### Page extract
<<<<
This study was supported by Grants PIS09/02603, RD12/0042 (Red de Investigación Cardiovascular), BA11/00067 (to J. Bermejo), and CM12/00273 (to C. Pérez del Villar) from the Instituto de Salud Carlos III, Spain. A. Gonzalez-Mansilla and C. Pérez del Villar were partially supported by grants from the Fundación para Investigación Biomédica Gregorio Marañón, Spain. J. Bermejo, P. Martizez-Legazpi, and J. C. del Álamo were partially supported by National Heart, Lung, and Blood Institute Grant 1R21 HL-108268-01 (to J. C. del Álamo).

DISCLOSURES

No conflicts of interest, financial or otherwise, are declared by the author(s).

AUTHOR CONTRIBUTIONS

Author contributions: J.B., R.Y., J.C.d.A., D.R.-P., and J.C.A. conception and design of research; J.B., R.Y., C.P.d.V., D.R.-P., P.M.-L., Y.B., J.C.A., M.M.D., A.G.-M., A.B., and J.E. performed experiments; J.B., R.Y., C.P.d.V., J.C.d.A., P.M.-L., Y.B., J.C.A., M.M.D., A.G.-M., and A.B. analyzed data; J.B., R.Y., C.P.d.V., J.C.d.A., D.R.-P., P.M.-L., Y.B., J.C.A., and M.M.D. interpreted results of experiments; J.B., P.M.-L., and A.G.-M. prepared figures; J.B., C.P.d.V., and J.E. drafted manuscript; J.B., R.Y., C.P.d.V., J.C.d.A., D.R.-P., P.M.-L., J.C.A., and F.F.-A. edited and revised manuscript; J.B., R.Y., C.P.d.V., J.C.d.A., D.R.-P., P.M.-L., J.C.A., M.M.D., A.G.-M., A.B., J.E., and F.F.-A. approved final version of manuscript.

APPENDIX

Theoretical model.

To date, active and passive mechanical properties can only be completely decoupled by driving nonfilling beats using volume clamp experiments (22, 27, 38, 39). In these experiments, relaxation is typically described using an exponential equation as

$${\text{P}}_{\text{a}(t\text{,V})}=[{\text{P}}_0-{\text{P}}_{\text{p}(\text{V})}]\cdot e^{-t/\tau }$$ (A1)
>>>>
### Aim of the exercise
Rewrite the page extract from "This study was" to "C. del Álamo).", putting "funded" wherever "supported" appears.

### Data to examine
<<<<
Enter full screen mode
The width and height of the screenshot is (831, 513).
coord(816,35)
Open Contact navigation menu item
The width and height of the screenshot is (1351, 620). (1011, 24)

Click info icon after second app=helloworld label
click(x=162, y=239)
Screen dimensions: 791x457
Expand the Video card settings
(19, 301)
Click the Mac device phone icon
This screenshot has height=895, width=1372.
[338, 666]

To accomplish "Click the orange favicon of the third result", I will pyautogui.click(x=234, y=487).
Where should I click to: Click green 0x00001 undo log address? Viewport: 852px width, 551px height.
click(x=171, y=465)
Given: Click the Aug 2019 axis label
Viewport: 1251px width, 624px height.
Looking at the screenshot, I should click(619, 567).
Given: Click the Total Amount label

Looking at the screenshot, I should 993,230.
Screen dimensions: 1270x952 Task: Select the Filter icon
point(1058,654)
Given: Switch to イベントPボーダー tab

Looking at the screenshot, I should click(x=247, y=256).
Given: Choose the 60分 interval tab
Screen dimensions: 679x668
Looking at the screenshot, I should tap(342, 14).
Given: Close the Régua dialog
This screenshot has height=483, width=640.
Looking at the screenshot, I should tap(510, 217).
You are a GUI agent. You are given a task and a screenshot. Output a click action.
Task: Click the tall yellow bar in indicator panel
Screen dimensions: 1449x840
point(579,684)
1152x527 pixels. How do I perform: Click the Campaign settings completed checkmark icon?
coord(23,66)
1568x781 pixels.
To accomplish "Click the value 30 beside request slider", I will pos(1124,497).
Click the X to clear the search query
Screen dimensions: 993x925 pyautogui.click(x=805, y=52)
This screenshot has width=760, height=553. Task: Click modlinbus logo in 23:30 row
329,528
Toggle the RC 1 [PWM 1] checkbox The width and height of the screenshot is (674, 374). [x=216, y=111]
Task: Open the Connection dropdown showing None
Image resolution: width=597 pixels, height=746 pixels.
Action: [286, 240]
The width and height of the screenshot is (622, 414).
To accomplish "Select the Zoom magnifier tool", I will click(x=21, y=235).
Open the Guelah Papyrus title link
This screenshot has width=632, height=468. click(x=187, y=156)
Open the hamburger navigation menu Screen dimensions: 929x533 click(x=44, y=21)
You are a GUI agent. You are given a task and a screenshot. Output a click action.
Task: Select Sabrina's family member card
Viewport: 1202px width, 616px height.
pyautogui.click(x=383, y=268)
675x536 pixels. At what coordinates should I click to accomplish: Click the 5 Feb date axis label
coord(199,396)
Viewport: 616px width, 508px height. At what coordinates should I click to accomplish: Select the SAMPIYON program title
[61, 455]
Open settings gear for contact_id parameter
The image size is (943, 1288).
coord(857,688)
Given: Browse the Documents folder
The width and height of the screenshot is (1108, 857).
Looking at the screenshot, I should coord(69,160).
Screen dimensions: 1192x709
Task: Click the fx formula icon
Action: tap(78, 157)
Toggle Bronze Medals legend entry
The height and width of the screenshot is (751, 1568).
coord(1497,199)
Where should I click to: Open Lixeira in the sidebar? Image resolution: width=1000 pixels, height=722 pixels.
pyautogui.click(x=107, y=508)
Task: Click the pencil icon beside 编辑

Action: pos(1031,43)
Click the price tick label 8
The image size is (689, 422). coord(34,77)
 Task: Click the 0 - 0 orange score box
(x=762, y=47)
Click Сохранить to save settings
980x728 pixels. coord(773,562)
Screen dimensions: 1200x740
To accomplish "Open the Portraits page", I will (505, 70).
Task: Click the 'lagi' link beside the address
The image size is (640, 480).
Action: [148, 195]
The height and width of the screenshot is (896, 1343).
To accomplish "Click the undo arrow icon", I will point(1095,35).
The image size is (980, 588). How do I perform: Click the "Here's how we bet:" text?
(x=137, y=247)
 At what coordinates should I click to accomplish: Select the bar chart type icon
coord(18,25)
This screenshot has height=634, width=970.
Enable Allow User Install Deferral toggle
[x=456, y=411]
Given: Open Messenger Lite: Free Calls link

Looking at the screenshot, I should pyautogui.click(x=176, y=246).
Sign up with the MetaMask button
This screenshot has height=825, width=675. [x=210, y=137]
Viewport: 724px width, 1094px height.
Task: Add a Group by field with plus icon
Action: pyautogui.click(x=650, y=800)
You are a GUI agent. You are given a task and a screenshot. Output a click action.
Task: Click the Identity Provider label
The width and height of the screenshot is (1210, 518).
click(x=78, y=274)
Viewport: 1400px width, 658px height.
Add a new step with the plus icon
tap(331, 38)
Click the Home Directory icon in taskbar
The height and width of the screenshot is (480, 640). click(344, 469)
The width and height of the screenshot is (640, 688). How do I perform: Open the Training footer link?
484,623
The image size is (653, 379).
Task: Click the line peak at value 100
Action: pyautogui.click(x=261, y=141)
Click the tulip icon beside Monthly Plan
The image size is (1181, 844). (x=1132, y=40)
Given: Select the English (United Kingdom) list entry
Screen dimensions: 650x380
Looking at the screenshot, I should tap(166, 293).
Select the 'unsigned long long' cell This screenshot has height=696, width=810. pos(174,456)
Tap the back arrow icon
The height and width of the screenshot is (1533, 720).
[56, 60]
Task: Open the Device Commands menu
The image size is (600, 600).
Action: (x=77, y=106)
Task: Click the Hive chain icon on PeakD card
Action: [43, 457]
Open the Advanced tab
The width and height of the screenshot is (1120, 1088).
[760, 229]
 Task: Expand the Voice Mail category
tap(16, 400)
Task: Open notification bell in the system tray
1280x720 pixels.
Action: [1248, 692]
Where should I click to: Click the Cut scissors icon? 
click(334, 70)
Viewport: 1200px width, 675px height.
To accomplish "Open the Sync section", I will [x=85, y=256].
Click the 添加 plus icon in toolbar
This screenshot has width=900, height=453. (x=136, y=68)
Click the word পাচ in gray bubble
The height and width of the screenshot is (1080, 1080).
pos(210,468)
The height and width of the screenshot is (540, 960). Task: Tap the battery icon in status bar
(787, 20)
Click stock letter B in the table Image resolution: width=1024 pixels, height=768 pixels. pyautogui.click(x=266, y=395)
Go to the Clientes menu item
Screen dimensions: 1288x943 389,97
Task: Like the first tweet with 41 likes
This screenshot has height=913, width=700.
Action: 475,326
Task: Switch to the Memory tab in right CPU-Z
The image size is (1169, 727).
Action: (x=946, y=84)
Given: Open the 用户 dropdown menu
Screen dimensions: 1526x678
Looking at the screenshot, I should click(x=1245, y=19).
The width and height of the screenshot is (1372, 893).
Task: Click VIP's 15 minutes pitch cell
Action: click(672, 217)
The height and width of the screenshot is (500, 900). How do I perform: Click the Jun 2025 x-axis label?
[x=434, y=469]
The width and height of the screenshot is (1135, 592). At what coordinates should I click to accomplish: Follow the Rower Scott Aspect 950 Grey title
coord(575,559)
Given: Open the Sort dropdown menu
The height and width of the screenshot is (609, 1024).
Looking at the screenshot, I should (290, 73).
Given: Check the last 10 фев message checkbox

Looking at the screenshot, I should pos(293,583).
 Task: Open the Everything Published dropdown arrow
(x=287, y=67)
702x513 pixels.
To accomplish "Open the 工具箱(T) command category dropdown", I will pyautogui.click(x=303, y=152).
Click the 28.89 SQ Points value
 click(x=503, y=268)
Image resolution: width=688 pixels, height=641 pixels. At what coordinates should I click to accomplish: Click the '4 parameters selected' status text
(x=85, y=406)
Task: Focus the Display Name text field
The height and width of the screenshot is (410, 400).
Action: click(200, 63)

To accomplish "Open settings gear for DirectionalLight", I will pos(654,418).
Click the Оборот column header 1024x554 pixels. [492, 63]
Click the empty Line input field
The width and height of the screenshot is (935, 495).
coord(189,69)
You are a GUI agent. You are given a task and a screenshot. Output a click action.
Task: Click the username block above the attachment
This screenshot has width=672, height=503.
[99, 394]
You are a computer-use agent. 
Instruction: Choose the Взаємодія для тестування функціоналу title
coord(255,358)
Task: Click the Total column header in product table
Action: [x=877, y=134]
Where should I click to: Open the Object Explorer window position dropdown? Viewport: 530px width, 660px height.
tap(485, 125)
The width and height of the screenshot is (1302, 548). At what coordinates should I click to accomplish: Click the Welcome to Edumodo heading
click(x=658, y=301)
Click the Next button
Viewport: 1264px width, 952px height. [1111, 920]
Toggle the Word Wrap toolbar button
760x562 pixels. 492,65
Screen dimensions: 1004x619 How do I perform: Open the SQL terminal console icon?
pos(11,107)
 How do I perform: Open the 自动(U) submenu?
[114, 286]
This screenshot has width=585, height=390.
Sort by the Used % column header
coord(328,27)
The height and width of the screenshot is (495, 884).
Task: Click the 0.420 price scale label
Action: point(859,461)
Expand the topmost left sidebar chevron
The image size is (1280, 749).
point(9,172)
>>>>
### Answer to this exercise
This study was funded by Grants PIS09/02603, RD12/0042 (Red de Investigación Cardiovascular), BA11/00067 (to J. Bermejo), and CM12/00273 (to C. Pérez del Villar) from the Instituto de Salud Carlos III, Spain. A. Gonzalez-Mansilla and C. Pérez del Villar were partially funded by grants from the Fundación para Investigación Biomédica Gregorio Marañón, Spain. J. Bermejo, P. Martizez-Legazpi, and J. C. del Álamo were partially funded by National Heart, Lung, and Blood Institute Grant 1R21 HL-108268-01 (to J. C. del Álamo).